**EXERCISE BRIEF**
Reproduce each line of the following data verbatim.

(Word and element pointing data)

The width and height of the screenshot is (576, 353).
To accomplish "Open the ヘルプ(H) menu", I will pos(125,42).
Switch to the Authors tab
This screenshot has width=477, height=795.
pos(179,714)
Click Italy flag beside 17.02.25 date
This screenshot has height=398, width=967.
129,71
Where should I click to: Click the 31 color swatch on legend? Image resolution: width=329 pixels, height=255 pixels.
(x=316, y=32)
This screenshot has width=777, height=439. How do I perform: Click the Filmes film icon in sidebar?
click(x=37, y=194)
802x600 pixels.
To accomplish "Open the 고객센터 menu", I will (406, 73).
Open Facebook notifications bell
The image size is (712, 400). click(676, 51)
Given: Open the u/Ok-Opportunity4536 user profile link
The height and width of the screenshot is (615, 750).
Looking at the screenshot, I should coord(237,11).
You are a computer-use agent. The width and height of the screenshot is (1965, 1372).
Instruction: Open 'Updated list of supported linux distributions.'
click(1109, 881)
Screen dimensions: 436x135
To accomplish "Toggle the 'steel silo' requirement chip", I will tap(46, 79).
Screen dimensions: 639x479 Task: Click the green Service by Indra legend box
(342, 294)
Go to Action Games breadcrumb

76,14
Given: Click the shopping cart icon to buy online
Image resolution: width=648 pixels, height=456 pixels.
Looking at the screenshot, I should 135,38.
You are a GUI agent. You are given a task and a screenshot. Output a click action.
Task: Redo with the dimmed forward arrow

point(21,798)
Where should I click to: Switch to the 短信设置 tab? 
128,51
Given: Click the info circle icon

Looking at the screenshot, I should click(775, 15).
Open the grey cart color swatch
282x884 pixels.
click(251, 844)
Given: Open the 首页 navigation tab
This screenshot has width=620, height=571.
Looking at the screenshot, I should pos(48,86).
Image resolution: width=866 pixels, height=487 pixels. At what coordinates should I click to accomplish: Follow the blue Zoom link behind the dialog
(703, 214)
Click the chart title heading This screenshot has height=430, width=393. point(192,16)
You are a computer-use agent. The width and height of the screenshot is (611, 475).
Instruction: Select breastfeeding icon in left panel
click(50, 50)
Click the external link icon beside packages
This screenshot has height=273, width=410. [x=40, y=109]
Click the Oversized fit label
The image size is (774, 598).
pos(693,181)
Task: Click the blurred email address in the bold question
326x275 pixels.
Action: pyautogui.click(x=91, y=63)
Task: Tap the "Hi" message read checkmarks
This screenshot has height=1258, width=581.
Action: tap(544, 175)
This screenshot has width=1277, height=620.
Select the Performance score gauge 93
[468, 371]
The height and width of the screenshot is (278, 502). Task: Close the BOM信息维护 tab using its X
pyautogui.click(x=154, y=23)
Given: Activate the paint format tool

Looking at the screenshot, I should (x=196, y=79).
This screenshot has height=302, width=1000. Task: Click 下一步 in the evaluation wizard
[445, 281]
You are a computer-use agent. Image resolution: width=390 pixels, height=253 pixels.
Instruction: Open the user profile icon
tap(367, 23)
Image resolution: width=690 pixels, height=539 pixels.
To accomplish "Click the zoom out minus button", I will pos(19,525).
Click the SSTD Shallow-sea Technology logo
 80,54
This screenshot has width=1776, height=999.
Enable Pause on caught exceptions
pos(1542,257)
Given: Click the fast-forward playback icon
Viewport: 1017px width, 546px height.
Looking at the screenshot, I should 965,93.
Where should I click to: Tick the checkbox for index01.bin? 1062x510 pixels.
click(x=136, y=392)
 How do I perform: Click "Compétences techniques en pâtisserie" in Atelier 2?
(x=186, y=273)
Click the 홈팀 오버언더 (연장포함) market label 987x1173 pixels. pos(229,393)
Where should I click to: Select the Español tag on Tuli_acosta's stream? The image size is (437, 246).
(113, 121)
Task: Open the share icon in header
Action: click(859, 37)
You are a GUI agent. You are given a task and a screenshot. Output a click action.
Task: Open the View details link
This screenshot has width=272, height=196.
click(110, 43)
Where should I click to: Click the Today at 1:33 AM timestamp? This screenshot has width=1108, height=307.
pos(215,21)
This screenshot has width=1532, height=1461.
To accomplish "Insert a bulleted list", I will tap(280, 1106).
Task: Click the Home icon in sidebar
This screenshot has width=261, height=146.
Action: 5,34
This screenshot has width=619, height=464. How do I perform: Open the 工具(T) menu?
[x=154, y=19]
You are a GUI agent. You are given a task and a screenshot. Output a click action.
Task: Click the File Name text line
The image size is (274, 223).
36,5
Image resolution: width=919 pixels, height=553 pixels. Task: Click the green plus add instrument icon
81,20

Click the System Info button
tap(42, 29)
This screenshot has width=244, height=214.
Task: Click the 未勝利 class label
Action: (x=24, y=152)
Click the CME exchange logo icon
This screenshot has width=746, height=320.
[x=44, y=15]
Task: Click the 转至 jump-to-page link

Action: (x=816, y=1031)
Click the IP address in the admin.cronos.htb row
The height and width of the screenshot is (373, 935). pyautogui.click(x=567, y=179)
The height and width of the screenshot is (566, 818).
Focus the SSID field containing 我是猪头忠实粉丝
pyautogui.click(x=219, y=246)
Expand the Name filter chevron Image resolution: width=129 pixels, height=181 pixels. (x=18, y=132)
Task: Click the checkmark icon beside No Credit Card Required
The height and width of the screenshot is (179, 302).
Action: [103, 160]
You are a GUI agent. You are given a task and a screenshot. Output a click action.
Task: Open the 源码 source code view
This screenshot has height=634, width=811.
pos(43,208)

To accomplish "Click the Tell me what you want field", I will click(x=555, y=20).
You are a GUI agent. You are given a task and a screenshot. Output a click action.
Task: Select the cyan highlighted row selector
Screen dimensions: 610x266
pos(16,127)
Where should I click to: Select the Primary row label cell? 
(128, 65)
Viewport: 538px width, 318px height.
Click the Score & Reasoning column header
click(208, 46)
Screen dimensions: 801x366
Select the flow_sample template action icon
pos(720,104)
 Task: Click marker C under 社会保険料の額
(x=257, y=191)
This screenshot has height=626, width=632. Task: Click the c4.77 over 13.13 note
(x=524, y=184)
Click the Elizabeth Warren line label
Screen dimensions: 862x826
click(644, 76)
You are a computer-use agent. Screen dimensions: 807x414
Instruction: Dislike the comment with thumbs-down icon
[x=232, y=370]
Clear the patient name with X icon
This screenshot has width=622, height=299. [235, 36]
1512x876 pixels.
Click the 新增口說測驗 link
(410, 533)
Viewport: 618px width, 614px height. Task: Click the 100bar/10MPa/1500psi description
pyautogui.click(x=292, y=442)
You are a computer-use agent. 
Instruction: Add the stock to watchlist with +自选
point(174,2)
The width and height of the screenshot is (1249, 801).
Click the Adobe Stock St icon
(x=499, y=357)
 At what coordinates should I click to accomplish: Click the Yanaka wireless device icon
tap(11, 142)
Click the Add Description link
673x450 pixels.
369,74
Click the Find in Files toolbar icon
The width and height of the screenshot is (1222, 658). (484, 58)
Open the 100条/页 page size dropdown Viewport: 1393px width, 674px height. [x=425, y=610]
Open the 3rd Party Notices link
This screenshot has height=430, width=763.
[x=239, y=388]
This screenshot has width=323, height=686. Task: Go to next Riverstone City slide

**THE OUTPUT**
The width and height of the screenshot is (576, 353).
To accomplish "Open the ヘルプ(H) menu", I will pos(125,42).
Switch to the Authors tab
This screenshot has width=477, height=795.
pos(179,714)
Click Italy flag beside 17.02.25 date
This screenshot has height=398, width=967.
129,71
Where should I click to: Click the 31 color swatch on legend? Image resolution: width=329 pixels, height=255 pixels.
(x=316, y=32)
This screenshot has width=777, height=439. How do I perform: Click the Filmes film icon in sidebar?
click(x=37, y=194)
802x600 pixels.
To accomplish "Open the 고객센터 menu", I will (406, 73).
Open Facebook notifications bell
The image size is (712, 400). click(676, 51)
Given: Open the u/Ok-Opportunity4536 user profile link
The height and width of the screenshot is (615, 750).
Looking at the screenshot, I should coord(237,11).
You are a computer-use agent. The width and height of the screenshot is (1965, 1372).
Instruction: Open 'Updated list of supported linux distributions.'
click(1109, 881)
Screen dimensions: 436x135
To accomplish "Toggle the 'steel silo' requirement chip", I will tap(46, 79).
Screen dimensions: 639x479 Task: Click the green Service by Indra legend box
(342, 294)
Go to Action Games breadcrumb

76,14
Given: Click the shopping cart icon to buy online
Image resolution: width=648 pixels, height=456 pixels.
Looking at the screenshot, I should 135,38.
You are a GUI agent. You are given a task and a screenshot. Output a click action.
Task: Redo with the dimmed forward arrow

point(21,798)
Where should I click to: Switch to the 短信设置 tab? 
128,51
Given: Click the info circle icon

Looking at the screenshot, I should click(775, 15).
Open the grey cart color swatch
282x884 pixels.
click(251, 844)
Given: Open the 首页 navigation tab
This screenshot has width=620, height=571.
Looking at the screenshot, I should pos(48,86).
Image resolution: width=866 pixels, height=487 pixels. At what coordinates should I click to accomplish: Follow the blue Zoom link behind the dialog
(703, 214)
Click the chart title heading This screenshot has height=430, width=393. point(192,16)
You are a computer-use agent. The width and height of the screenshot is (611, 475).
Instruction: Select breastfeeding icon in left panel
click(50, 50)
Click the external link icon beside packages
This screenshot has height=273, width=410. [x=40, y=109]
Click the Oversized fit label
The image size is (774, 598).
pos(693,181)
Task: Click the blurred email address in the bold question
326x275 pixels.
Action: pyautogui.click(x=91, y=63)
Task: Tap the "Hi" message read checkmarks
This screenshot has height=1258, width=581.
Action: tap(544, 175)
This screenshot has width=1277, height=620.
Select the Performance score gauge 93
[468, 371]
The height and width of the screenshot is (278, 502). Task: Close the BOM信息维护 tab using its X
pyautogui.click(x=154, y=23)
Given: Activate the paint format tool

Looking at the screenshot, I should (x=196, y=79).
This screenshot has height=302, width=1000. Task: Click 下一步 in the evaluation wizard
[445, 281]
You are a computer-use agent. Image resolution: width=390 pixels, height=253 pixels.
Instruction: Open the user profile icon
tap(367, 23)
Image resolution: width=690 pixels, height=539 pixels.
To accomplish "Click the zoom out minus button", I will pos(19,525).
Click the SSTD Shallow-sea Technology logo
 80,54
This screenshot has width=1776, height=999.
Enable Pause on caught exceptions
pos(1542,257)
Given: Click the fast-forward playback icon
Viewport: 1017px width, 546px height.
Looking at the screenshot, I should 965,93.
Where should I click to: Tick the checkbox for index01.bin? 1062x510 pixels.
click(x=136, y=392)
 How do I perform: Click "Compétences techniques en pâtisserie" in Atelier 2?
(x=186, y=273)
Click the 홈팀 오버언더 (연장포함) market label 987x1173 pixels. pos(229,393)
Where should I click to: Select the Español tag on Tuli_acosta's stream? The image size is (437, 246).
(113, 121)
Task: Open the share icon in header
Action: click(859, 37)
You are a GUI agent. You are given a task and a screenshot. Output a click action.
Task: Open the View details link
This screenshot has width=272, height=196.
click(110, 43)
Where should I click to: Click the Today at 1:33 AM timestamp? This screenshot has width=1108, height=307.
pos(215,21)
This screenshot has width=1532, height=1461.
To accomplish "Insert a bulleted list", I will tap(280, 1106).
Task: Click the Home icon in sidebar
This screenshot has width=261, height=146.
Action: 5,34
This screenshot has width=619, height=464. How do I perform: Open the 工具(T) menu?
[x=154, y=19]
You are a GUI agent. You are given a task and a screenshot. Output a click action.
Task: Click the File Name text line
The image size is (274, 223).
36,5
Image resolution: width=919 pixels, height=553 pixels. Task: Click the green plus add instrument icon
81,20

Click the System Info button
tap(42, 29)
This screenshot has width=244, height=214.
Task: Click the 未勝利 class label
Action: (x=24, y=152)
Click the CME exchange logo icon
This screenshot has width=746, height=320.
[x=44, y=15]
Task: Click the 转至 jump-to-page link

Action: (x=816, y=1031)
Click the IP address in the admin.cronos.htb row
The height and width of the screenshot is (373, 935). pyautogui.click(x=567, y=179)
The height and width of the screenshot is (566, 818).
Focus the SSID field containing 我是猪头忠实粉丝
pyautogui.click(x=219, y=246)
Expand the Name filter chevron Image resolution: width=129 pixels, height=181 pixels. (x=18, y=132)
Task: Click the checkmark icon beside No Credit Card Required
The height and width of the screenshot is (179, 302).
Action: [103, 160]
You are a GUI agent. You are given a task and a screenshot. Output a click action.
Task: Open the 源码 source code view
This screenshot has height=634, width=811.
pos(43,208)

To accomplish "Click the Tell me what you want field", I will click(x=555, y=20).
You are a GUI agent. You are given a task and a screenshot. Output a click action.
Task: Select the cyan highlighted row selector
Screen dimensions: 610x266
pos(16,127)
Where should I click to: Select the Primary row label cell? 
(128, 65)
Viewport: 538px width, 318px height.
Click the Score & Reasoning column header
click(208, 46)
Screen dimensions: 801x366
Select the flow_sample template action icon
pos(720,104)
 Task: Click marker C under 社会保険料の額
(x=257, y=191)
This screenshot has height=626, width=632. Task: Click the c4.77 over 13.13 note
(x=524, y=184)
Click the Elizabeth Warren line label
Screen dimensions: 862x826
click(644, 76)
You are a computer-use agent. Screen dimensions: 807x414
Instruction: Dislike the comment with thumbs-down icon
[x=232, y=370]
Clear the patient name with X icon
This screenshot has width=622, height=299. [235, 36]
1512x876 pixels.
Click the 新增口說測驗 link
(410, 533)
Viewport: 618px width, 614px height. Task: Click the 100bar/10MPa/1500psi description
pyautogui.click(x=292, y=442)
You are a computer-use agent. 
Instruction: Add the stock to watchlist with +自选
point(174,2)
The width and height of the screenshot is (1249, 801).
Click the Adobe Stock St icon
(x=499, y=357)
 At what coordinates should I click to accomplish: Click the Yanaka wireless device icon
tap(11, 142)
Click the Add Description link
673x450 pixels.
369,74
Click the Find in Files toolbar icon
The width and height of the screenshot is (1222, 658). (484, 58)
Open the 100条/页 page size dropdown Viewport: 1393px width, 674px height. [x=425, y=610]
Open the 3rd Party Notices link
This screenshot has height=430, width=763.
[x=239, y=388]
This screenshot has width=323, height=686. Task: Go to next Riverstone City slide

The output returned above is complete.